My own addition to this milieu would be not to abolish program trading, but rather to collar it. I would shut off the capability to accept a computer-to-computer order for greater than 9999 shares anytime the DJI goes greater than 250 points in either direction from the previous day's close. As long as we are in a reasonable market, the elephants can trample the edges of the crops. The second they might be allowed to destroy the entire field, they are automatically reined in. They could still send orders via computer of up to 9999 shares, but they would only be accepted by a human on each end, meaning their order flow would be severely constrained.

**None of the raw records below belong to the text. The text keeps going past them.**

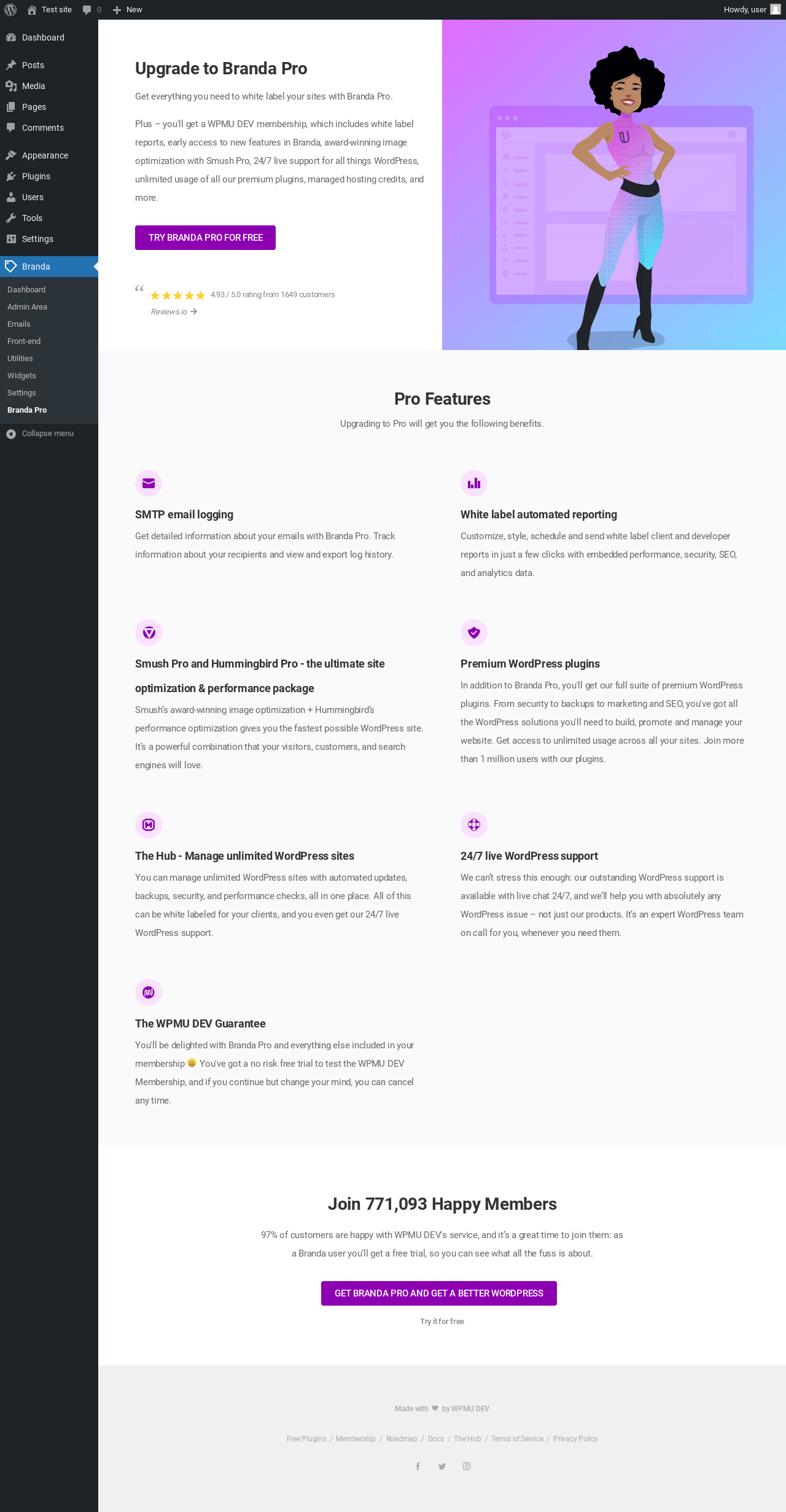Open the Roadmap footer link
786x1512 pixels.
(402, 1439)
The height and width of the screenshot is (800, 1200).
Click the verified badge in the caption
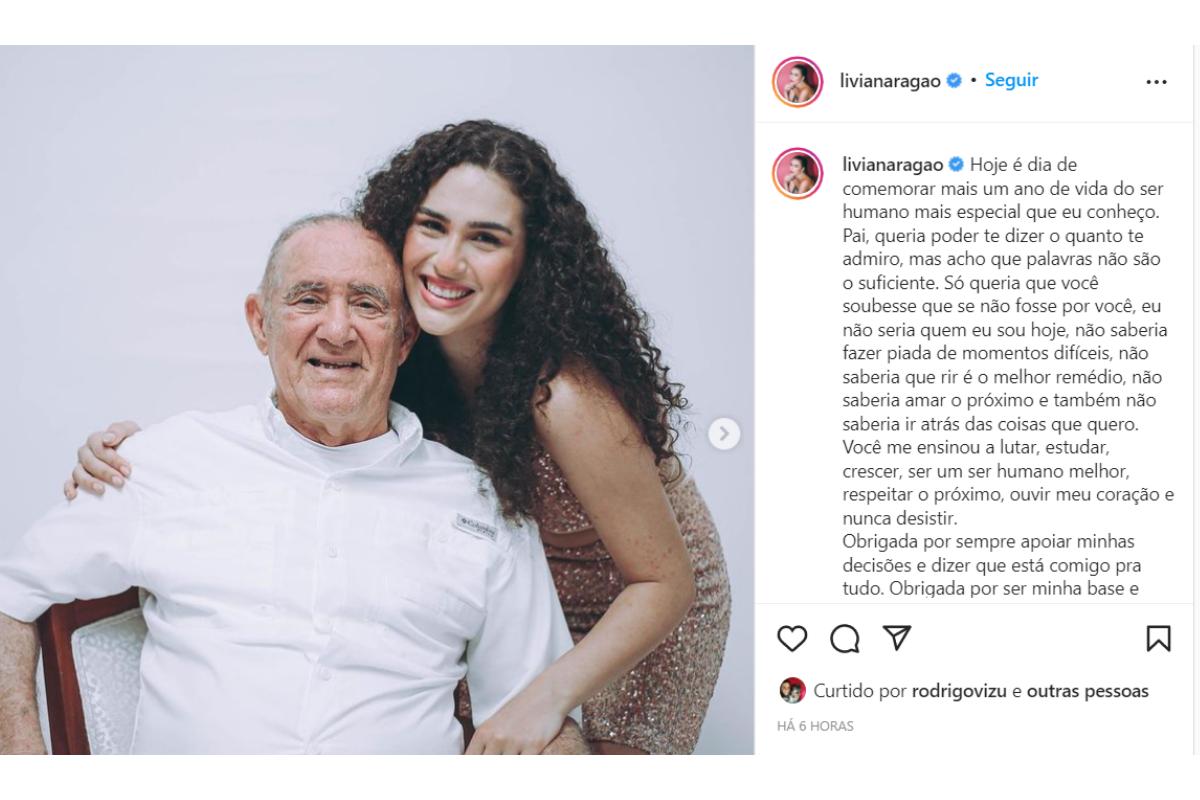pyautogui.click(x=954, y=164)
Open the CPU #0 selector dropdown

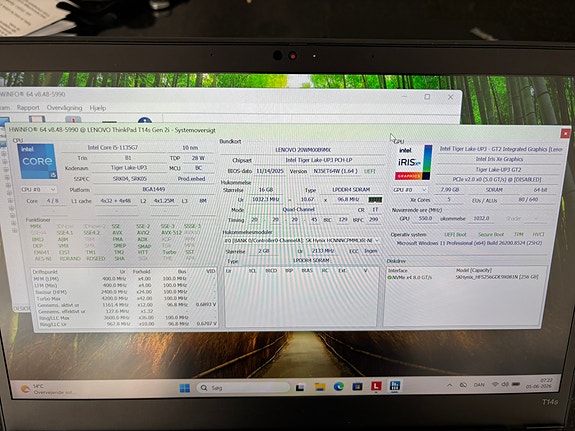(39, 189)
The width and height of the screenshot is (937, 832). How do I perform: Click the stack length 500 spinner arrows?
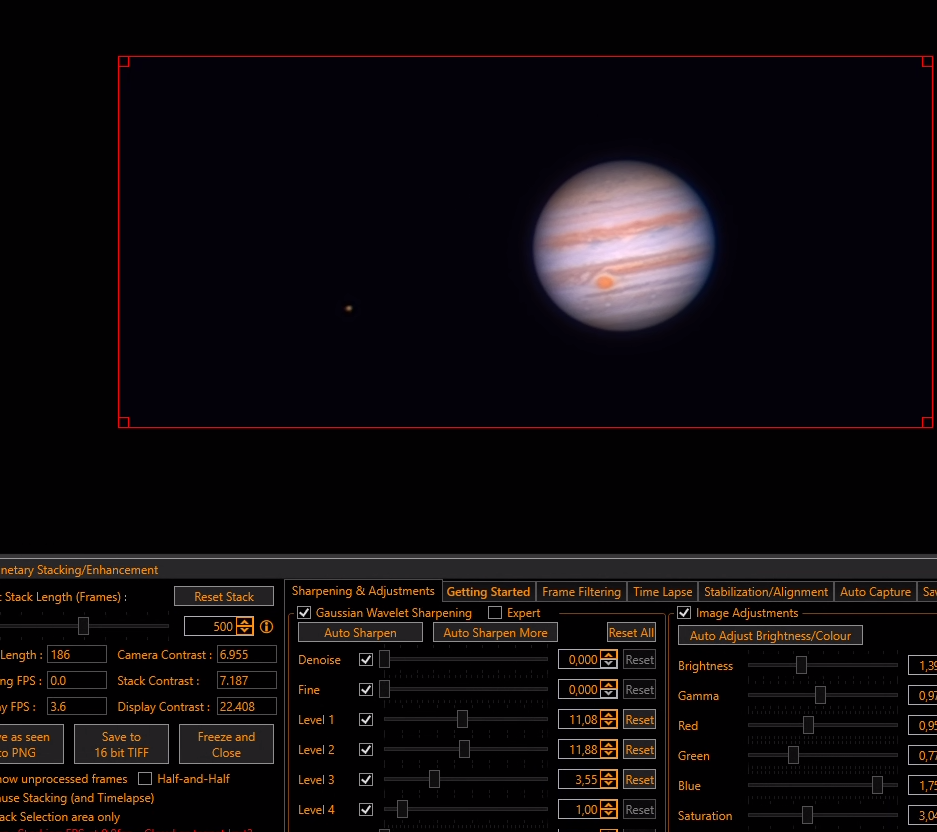(244, 626)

They would actually have to pick and choose what they wanted to sell or buy the most. Sort of like you and me.

Brokerage firms will push the limit of the law -- but facing criminal penalties involving jail time with a cell-mate named Bubba, they are unlikely to go beyond that point.

Finally, fair warning must be given: if you want to get so big that if you screw up, the repercussions could shake our system to its foundations, know that every executive and shareholder, in that order, will lose everything before a single dime of taxpayer money is forthcoming. You took the risks, you have the most to lose. And PS, if you take taxpayer money, you don't exist any more in your current form. We will break you into pieces just as Teddy Roosevelt did in his day. Actions have consequences. And despite John D. Rockefeller's protestations at the time, the world went on and we still extract, process and sell oil products.

Disclosure: We own no Wall Street brokerages. On a substantial pullback, we’ll be pleased to once again own the crème de la crème of the online and regional brokers.

The Fine Print: As Registered Investment Advisors, we see it as our responsibility to advise the following: We do not know your personal financial situation, so the information contained in this communiqué represents the opinions of the staff of Stanford Wealth Management, and should not be construed as personalized investment advice.

Also, past performance is no guarantee of future results, rather an obvious statement if you review the records of many alleged gurus, but important nonetheless – especially so you are not over-impressed by the fact that our Investors Edge ® Growth and Value Portfolio has beaten the S&P 500 for 10 years running. What if this is the year we under-perform it?

It should not be assumed that investing in any securities we are investing in will always be profitable. We take our research seriously, we do our best to get it right, and we “eat our own cooking,” but we could be wrong, hence our full disclosure as to whether we own or are buying the investments we write about.